Proving income is easiest for salaried workers. Your salary will be what lenders look at to make sure you have enough money to afford a home. Non-salary sources of income can be used as well. You can provide proof of income from a second job or side business, social security benefits, pension payouts, child support, and more.
Important: Lenders need to see that these secondary sources are consistent and that you’ve reported them on your tax return. For seasonal work, lenders want to see the income annualized (evened out into equal monthly sums).
Lenders will generally make a call to your employer to make sure that:
If you’re self-employed, your CPA may need to supply a letter confirming your business and income.
Lenders also want to see some consistent history of your earnings. That could mean two years of consistent W-2 statements and tax returns for the same position, but it doesn’t have to.
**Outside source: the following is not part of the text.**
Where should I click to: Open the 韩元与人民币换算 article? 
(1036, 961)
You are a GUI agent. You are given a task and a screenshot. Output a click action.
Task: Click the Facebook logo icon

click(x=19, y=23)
You could also show a positive career trajectory that’s resulted in a steady current income that meets the lender’s requirements. On the other hand, a declining or volatile income history looks risky to lenders.
Not all money you make can be counted as income on a mortgage application. Lenders focus on taxable income, which may be an issue for both salaried workers who claim expenses, as well as self-employed business owners.
For example, if you’re an executive, you might have expensed unreimbursed travel, mileage, parking, or other business expenses on IRS Form 2106. This earns you a tax deduction, but reduces the income that can be included on your mortgage app by the same amount.
A self-employed web developer would be in the same boat. Saving thousands on taxes by writing off equipment, memberships, services, and office expenses would reduce what income can be considered for your mortgage.